Tra queste, personalmente, ma senza sottovalutare nessuno dei punti in questione,

propenderemmo per il punto f, aggiungendo che è imperativa la questione del personale. Tanti reparti, in tutto il territorio, funzionano poco e male per mancanza di un numero congruo di addetti: è la ragione per cui, in attesa della sentenza del TAR, non è stato ancora riaperto il nostro. Questa non è solo questione di spesa, ma di scelte politiche pregresse e spesso scervellate. Ciò non toglie che sia una priorità assoluta, per evitare che lo scervellamento sia ancora più grave e imperdonabile.

  • Alle tante interpretazioni, prima di chiudere, ci piace aggiungere, a titolo di discussione, la più

provocatoria, quella del giornale on line Ulisse: i cavesi hanno partecipato poco perché sono intelligenti, hanno capito che si trattava di polemiche e proteste ora politicamente pretestuose ora amministrativamente poco fondate, senza contare che il problema vero non è il reparto di ostetricia, ma sono la condizione generale dell’Ospedale, la necessità di un vero Pronto Soccorso, una politica più lungimirante.

  • Lasciamo aperte le discussioni. Se qualcuno vuole partecipare, la porta di Vivimedia è aperta.

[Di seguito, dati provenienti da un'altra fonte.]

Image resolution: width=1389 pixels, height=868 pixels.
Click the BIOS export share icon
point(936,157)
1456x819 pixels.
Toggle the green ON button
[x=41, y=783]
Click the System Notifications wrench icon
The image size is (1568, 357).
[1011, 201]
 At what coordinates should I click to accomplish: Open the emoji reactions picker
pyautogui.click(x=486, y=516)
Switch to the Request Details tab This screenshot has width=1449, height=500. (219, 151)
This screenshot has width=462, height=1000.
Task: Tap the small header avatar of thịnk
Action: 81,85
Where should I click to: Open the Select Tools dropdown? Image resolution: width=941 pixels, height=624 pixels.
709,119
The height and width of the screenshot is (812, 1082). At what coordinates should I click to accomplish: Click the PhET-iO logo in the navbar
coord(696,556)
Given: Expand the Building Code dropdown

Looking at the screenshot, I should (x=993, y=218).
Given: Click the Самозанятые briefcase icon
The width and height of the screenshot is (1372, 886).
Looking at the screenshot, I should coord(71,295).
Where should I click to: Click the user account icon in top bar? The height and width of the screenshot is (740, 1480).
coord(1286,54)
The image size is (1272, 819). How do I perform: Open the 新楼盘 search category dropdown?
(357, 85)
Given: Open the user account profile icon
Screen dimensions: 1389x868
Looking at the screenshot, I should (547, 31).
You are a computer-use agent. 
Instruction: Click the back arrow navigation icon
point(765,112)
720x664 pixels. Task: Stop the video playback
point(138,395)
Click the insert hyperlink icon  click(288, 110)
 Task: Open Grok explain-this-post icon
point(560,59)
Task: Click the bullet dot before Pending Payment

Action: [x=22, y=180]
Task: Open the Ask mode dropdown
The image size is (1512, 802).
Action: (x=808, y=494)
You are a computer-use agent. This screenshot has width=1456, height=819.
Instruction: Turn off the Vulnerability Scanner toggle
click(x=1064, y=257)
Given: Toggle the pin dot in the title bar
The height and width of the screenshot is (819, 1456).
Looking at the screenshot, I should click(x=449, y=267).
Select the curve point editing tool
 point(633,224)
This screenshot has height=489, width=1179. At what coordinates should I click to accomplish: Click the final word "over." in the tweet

E seguiremo gli eventi con attenzione.

Forse però la lezione che ci dovrebbe rimanere da tutto questo e da tutto quello che succede in

generale è che prima che lasciarci attrarre dall’adrenalina di pancia, pur se a volte é sacrosanta, della rabbia e della protesta, faremmo tutti bene, come governanti e come cittadini, a lasciarci attrarre anche dalla camomilla pensante dell’attenzione, dell’informazione e dell’informazione. In tutti i campi. È molto meno emozionante, ma è altrettanto e ancor più sacrosanta …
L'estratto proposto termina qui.